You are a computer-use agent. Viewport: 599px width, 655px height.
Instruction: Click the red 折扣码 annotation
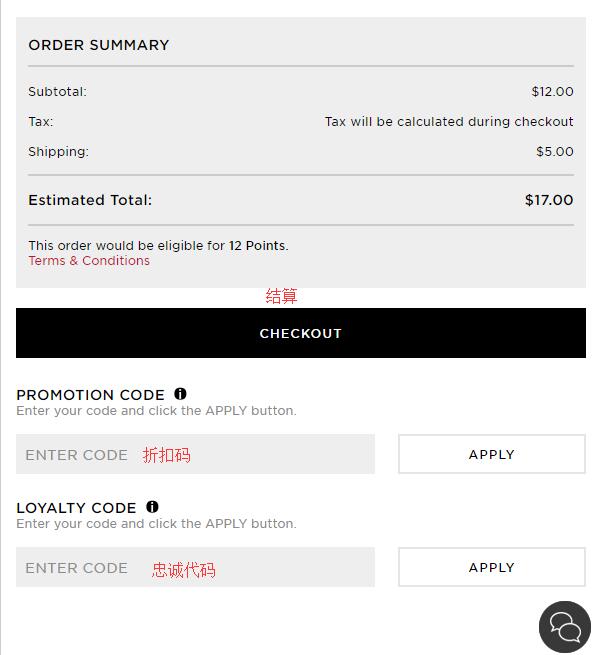167,455
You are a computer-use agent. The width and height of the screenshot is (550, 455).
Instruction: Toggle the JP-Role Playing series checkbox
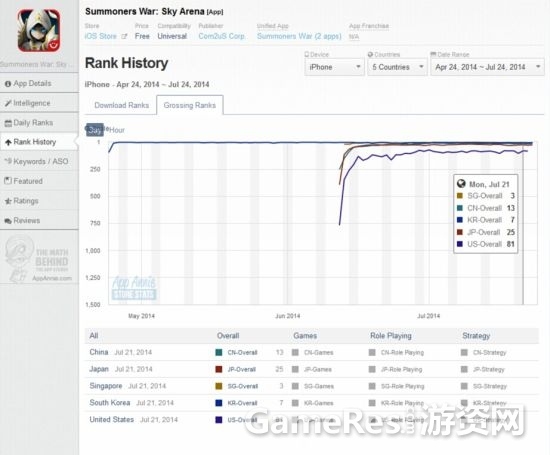pos(372,369)
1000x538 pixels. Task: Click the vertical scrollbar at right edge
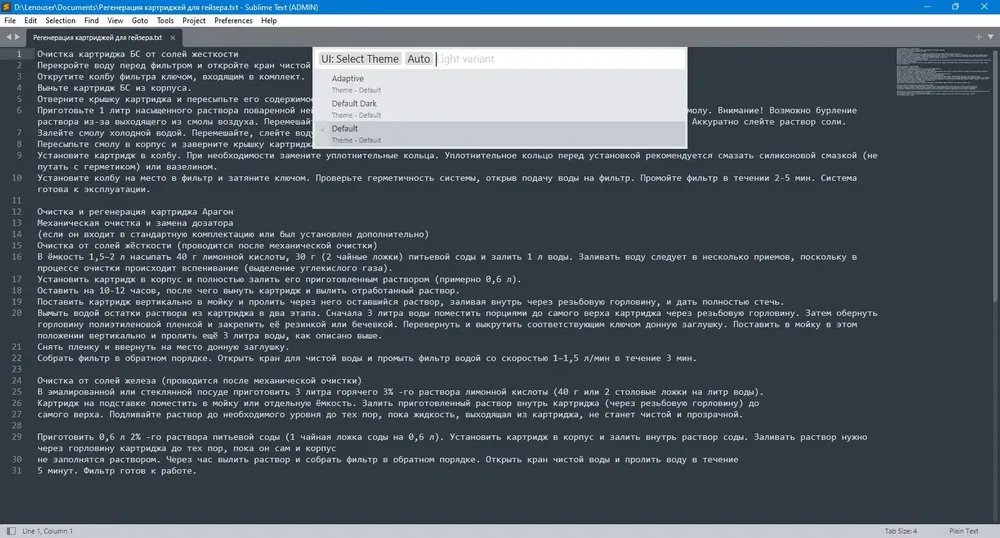pos(996,172)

+ + + + +

WHAT TO PRODUCE —
For the records above, give every line again exactly and skip the pictures.

YOUR RESPONSE —
You are a computer-use agent. Viewport: 599px width, 655px height.
Instruction: Click the red 折扣码 annotation
167,455
You are a computer-use agent. The width and height of the screenshot is (550, 455).
Instruction: Toggle the JP-Role Playing series checkbox
pos(372,369)
1000x538 pixels. Task: Click the vertical scrollbar at right edge
pos(996,172)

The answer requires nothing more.